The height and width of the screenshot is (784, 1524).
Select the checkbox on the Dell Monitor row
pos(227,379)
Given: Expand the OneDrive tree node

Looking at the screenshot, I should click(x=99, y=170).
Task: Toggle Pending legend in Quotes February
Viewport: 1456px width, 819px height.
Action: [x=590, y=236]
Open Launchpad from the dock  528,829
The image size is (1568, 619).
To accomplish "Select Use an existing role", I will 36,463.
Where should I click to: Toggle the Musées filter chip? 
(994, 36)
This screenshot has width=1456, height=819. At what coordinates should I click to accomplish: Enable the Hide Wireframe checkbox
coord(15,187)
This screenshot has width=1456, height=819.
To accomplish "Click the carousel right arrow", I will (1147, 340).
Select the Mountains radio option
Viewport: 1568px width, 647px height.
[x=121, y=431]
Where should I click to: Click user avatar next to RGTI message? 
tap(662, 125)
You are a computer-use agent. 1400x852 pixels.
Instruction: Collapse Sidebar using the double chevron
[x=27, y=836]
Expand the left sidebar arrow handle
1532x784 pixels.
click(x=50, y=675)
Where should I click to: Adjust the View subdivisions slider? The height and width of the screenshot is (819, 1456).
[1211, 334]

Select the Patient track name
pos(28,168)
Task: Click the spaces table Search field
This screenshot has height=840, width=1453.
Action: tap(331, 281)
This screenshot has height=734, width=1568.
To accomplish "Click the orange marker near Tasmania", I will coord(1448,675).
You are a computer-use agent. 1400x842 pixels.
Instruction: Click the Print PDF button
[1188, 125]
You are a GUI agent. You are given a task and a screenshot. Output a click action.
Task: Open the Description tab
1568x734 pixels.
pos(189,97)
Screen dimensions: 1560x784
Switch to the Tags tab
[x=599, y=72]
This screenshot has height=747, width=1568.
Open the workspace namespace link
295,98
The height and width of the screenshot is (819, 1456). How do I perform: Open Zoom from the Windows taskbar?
☆ ☆ ☆ ☆ ☆
From the entries above, copy every line containing the word "arrow".

▶ _TASK ANSWER_:
To accomplish "Click the carousel right arrow", I will (1147, 340).
Expand the left sidebar arrow handle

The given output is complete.